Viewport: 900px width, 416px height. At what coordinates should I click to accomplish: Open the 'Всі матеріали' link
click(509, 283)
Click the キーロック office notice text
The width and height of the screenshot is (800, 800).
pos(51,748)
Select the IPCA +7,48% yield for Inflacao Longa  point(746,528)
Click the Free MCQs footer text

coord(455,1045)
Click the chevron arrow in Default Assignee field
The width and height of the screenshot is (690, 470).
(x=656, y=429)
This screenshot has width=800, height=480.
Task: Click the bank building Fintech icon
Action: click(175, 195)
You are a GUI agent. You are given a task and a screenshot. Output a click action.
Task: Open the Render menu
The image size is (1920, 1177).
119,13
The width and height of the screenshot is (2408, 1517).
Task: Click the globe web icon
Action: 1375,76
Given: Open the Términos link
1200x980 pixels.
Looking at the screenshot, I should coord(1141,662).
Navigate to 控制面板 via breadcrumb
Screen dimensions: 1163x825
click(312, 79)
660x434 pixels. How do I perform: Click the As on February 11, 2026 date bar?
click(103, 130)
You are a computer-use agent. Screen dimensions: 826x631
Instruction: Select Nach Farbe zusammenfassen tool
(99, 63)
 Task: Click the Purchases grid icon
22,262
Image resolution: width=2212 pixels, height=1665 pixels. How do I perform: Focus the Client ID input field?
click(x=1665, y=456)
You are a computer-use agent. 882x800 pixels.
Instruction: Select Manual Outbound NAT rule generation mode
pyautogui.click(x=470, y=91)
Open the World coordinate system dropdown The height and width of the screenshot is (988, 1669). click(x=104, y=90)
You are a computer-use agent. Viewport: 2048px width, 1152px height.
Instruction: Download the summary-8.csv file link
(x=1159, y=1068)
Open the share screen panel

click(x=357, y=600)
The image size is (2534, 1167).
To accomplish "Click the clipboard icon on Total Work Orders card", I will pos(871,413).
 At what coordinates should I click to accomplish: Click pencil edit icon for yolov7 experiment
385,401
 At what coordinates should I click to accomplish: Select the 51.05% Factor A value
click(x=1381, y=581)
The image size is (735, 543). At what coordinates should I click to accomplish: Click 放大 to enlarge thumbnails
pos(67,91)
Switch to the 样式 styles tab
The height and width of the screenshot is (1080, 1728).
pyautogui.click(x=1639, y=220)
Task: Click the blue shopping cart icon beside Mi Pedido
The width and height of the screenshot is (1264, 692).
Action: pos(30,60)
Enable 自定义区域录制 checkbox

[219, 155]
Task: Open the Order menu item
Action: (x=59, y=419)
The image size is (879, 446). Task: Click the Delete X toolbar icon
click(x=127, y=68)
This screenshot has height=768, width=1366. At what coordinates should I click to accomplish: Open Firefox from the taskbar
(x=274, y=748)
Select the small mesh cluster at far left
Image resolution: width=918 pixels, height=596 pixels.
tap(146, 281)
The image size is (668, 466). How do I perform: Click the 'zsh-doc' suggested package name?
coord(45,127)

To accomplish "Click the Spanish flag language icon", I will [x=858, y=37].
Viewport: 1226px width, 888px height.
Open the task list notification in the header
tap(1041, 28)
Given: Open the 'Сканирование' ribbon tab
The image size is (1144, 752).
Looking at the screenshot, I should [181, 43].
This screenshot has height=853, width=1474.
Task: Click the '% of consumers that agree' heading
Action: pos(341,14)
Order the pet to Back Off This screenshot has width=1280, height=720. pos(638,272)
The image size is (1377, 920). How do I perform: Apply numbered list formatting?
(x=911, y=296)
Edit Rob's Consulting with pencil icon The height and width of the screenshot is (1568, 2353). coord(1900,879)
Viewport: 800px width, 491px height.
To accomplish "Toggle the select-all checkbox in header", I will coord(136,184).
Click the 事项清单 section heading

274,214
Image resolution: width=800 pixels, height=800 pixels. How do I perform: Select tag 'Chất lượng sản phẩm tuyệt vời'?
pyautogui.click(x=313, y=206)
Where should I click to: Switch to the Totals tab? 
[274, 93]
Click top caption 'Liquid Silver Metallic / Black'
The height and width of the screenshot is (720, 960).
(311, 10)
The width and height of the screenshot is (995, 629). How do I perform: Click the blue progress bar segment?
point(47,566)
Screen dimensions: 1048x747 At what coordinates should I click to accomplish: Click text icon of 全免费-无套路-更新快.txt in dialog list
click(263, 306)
★ ★ ★ ★ ★ ★ ★
# Instruction:
Recast the lines from the one containing "Where should I" through the last line, both included, as a Markdown table with the columns Row and Line. Number each row and leave out any blank lines.

# Answer below:
| Row | Line |
|---|---|
| 1 | Where should I click to: Switch to the Totals tab?  |
| 2 | [274, 93] |
| 3 | Click top caption 'Liquid Silver Metallic / Black' |
| 4 | The height and width of the screenshot is (720, 960). |
| 5 | (311, 10) |
| 6 | The width and height of the screenshot is (995, 629). How do I perform: Click the blue progress bar segment? |
| 7 | point(47,566) |
| 8 | Screen dimensions: 1048x747 At what coordinates should I click to accomplish: Click text icon of 全免费-无套路-更新快.txt in dialog list |
| 9 | click(263, 306) |